31. Oktober 2002

© Franz Hubmann © Franz Hubmann

Was ist es, was man homo graphicus nennen könnte? Den Phantasten, verkappten Agitator, Augenöffner, Meinungsbildner in der Druckerschürze, den Wolf im Schafpelz.
(Max Melcher, 1989)

Die Akademie der bildenden Künste Wien trauert um den langjährigen Leiter der Meisterschule für Graphik und ehemaligen Rektor Maximilian Melcher, der am 31. Oktober 2002 im Alter von 80 Jahren verstorben ist. Maximilian Melcher ist der Akademie der bildenden Künste Wien ein ganzes Leben lang verbunden geblieben: Nach einer Ausbildung an der Graphischen Lehr- und Versuchsanstalt in Wien beginnt Melcher 1940 ein Studium der Graphik bei Christian Ludwig Martin, in dessen Meisterklasse er nach Jahren des Kriegsdienstes und der Kriegsgefangenschaft 1948 zurückkehrt. 1952 legt Melcher sein Diplom mit einem Passions-zyklus von Radierungen ab, erste Ausstellungen und Preise - darunter 1961 der Graphikpreis der Stadt Wien und 1964 der Kulturpreis des Landes Niederösterreich - folgen rasch.

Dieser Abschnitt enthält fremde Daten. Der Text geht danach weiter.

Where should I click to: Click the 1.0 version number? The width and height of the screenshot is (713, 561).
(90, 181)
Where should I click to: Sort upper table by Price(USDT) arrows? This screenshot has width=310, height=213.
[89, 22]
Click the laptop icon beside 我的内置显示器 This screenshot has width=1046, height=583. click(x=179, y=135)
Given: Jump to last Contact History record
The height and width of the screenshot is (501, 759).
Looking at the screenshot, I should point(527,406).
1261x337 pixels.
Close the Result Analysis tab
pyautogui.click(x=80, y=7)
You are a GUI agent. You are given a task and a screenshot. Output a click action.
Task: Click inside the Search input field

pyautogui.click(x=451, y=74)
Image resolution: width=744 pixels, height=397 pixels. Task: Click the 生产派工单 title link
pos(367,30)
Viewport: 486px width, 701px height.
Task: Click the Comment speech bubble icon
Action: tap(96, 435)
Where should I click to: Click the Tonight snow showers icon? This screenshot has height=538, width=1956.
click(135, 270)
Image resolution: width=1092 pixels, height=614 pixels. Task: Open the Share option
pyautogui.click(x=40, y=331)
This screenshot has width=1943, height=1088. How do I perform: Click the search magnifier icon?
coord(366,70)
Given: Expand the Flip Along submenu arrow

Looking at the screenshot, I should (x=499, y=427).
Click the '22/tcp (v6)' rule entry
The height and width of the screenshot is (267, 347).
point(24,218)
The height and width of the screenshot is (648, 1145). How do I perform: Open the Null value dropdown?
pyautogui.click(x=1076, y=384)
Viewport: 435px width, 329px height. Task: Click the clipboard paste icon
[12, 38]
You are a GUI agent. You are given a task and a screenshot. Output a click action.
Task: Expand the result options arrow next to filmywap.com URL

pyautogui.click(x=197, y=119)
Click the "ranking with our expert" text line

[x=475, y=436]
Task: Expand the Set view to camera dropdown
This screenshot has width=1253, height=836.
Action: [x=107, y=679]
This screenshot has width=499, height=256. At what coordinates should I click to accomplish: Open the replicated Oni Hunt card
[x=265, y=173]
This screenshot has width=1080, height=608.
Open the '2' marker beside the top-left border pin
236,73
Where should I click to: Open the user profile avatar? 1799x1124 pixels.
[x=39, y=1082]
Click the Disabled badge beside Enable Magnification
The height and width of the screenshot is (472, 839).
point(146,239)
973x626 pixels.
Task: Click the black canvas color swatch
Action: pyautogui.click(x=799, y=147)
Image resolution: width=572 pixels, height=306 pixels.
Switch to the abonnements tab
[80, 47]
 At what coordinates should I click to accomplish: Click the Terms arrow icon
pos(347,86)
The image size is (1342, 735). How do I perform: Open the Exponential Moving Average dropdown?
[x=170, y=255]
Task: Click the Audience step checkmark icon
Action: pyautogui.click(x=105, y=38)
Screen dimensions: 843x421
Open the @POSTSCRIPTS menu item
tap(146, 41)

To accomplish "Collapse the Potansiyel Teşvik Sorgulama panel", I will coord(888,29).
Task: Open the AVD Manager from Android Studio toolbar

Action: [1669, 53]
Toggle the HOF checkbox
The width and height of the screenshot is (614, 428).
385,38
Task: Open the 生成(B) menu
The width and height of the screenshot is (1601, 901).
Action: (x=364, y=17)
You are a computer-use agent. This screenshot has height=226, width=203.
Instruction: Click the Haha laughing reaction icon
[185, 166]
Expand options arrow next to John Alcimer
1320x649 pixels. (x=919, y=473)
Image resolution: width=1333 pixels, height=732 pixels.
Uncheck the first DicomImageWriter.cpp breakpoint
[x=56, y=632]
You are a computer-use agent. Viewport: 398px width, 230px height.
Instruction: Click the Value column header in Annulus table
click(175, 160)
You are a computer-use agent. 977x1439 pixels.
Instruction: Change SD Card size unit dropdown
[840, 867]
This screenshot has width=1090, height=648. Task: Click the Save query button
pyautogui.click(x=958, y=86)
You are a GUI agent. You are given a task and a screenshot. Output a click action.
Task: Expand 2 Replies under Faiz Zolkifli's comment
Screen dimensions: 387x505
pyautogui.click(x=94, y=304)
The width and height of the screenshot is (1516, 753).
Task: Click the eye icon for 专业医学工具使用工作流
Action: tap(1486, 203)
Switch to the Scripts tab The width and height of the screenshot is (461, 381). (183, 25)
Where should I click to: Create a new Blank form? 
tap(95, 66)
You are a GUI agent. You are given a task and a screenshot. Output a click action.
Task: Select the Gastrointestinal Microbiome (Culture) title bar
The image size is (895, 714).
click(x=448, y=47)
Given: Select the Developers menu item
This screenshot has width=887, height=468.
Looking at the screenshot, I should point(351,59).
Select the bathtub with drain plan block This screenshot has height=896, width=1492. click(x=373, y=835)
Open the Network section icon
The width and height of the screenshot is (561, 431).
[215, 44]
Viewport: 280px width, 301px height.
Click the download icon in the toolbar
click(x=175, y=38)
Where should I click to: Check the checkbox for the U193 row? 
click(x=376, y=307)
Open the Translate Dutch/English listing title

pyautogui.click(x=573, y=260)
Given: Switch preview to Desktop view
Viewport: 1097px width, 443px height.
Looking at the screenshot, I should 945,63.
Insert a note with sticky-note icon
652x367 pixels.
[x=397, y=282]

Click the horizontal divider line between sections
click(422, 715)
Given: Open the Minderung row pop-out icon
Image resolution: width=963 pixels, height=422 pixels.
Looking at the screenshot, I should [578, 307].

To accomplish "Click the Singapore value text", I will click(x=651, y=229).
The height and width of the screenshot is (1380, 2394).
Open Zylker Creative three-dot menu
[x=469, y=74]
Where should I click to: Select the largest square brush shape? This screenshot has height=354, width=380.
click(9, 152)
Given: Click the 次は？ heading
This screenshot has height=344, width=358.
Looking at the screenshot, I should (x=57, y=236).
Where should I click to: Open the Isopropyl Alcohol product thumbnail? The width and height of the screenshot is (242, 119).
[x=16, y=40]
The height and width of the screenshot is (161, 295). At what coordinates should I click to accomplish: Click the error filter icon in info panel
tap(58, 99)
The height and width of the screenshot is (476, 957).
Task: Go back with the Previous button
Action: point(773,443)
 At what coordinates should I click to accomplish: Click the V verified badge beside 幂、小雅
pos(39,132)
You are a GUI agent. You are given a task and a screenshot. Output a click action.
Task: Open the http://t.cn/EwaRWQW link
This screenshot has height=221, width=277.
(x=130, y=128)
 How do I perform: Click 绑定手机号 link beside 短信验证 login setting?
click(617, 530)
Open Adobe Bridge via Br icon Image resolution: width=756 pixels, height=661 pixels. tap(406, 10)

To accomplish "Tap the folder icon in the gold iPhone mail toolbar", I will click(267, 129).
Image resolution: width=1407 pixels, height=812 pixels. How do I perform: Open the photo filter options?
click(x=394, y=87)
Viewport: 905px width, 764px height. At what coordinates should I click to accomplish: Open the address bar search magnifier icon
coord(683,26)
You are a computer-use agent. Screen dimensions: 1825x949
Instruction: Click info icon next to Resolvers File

Bereits 1955 kehrt Melcher an die Akademie der bildenden Künste Wien zurück, wo er bis 1967 als Lehrbeauftragter, Assistent und Supplent tätig ist, 1967 in der Nachfolge von Martin zum Professor für Graphik berufen wird und von 1972-1976 sowie von 1984-1987 das Amt des Rektors ausübt. Als er 1992 nach fast 40 Jahren der Lehrtätigkeit emeritiert, würdigt die Akademie sein Schaffen mit der großen Retrospektive "Bilder und Graphiken aus fünf Jahrzehnten".

Als Rektor lenkte er jahrelang die Geschicke der Akademie, unvergessen jedoch wird er vor allem als unermüdlicher Lehrer bleiben, der jedem/r einzelnen Studierenden die Ausbildung einer eigenen künstlerischen Persönlichkeit abverlangte. So skeptisch Melcher seinem eigenen Werk gegenüberstand, so aufopferungsvoll hat er sich als Lehrender eingesetzt. "Je weniger ich für mich gearbeitet habe, umso besser sind die Studenten geworden. Das Um und Auf in diesem Geschäft ist: Derjenige, der rauskommt, muß besser sein als ich und die guten Leute sind besser geworden", sagte er noch 1991.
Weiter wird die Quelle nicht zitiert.